AI is one area where this question of corporate incentives should give us pause. In "Two Paths for A.I.," New Yorkerwriter Joshua Rothman discusses the "alignment problem” of AI – making sure that AI acts in accordance with human commands and values. The article notes that a key problem is that while there are real risks to create self-improving AI that could theoretically spin out of control prior to having better insight into how these systems would behave, the leading developers are moving forward anyway, which, Rothman dryly notes, seems to suggest “that it’s the A.I. companies that are misaligned.” (This observation echoes Tim O’Reilly’s argument dating back several years that financial markets were in essence a “rogue AI” because of the incentives that required companies to prioritize profit over societal well-being.)
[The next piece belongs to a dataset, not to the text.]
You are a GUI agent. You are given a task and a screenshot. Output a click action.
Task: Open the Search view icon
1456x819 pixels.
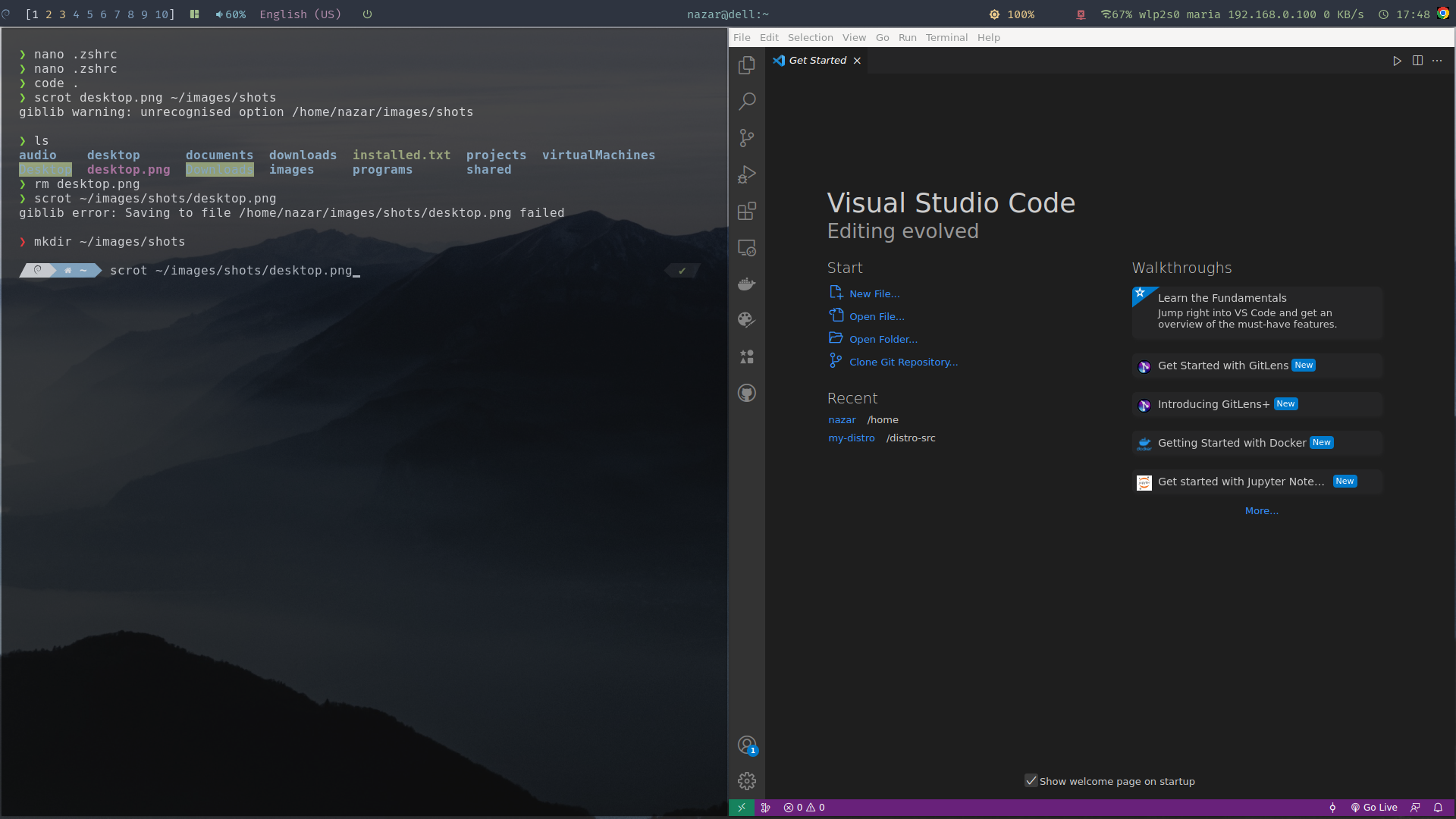(747, 101)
So we arrive at a fundamental question: do we have an alignment problem at a societal level? Do the systems we have created, and which now run in a rather self-propelling manner, act in accordance with our commands and our values? Steve wrote back in the early days of Building H that “Congress never authorized a Manhattan Project to send rates of chronic conditions, like obesity and diabetes, skyrocketing.” Surely a chronic disease epidemic was never a societal goal, but the systems we created produced it. Which begs the question of why we wouldn’t feel the need to do some course correction.
The curse of the systems thinker is that it leaves us battling the deeply rooted paradigms that animate the systems as we know them. To challenge the embedded assumptions – that economic growth is more important than human health and flourishing, that profit is more important than social impact, that the purpose of technology is to provide comfort and convenience in our lives – that lead to the current state of health. As Dan Health explains in his book Upstream, there are many reasons why most people focus their efforts on more proximate, downstream challenges: they are more tractable, they’re more measurable, responsibility is more clearly assigned, and the results are visible sooner, to name a few. And yet, if we don’t tackle the upstream issues – like the alignment between our goals and the operation of our social and economic systems – the downstream problems will continue to proliferate. We choose to work far upstream – not because it is easy, nor, as JFK once said, because it is hard, but because we believe it is necessary.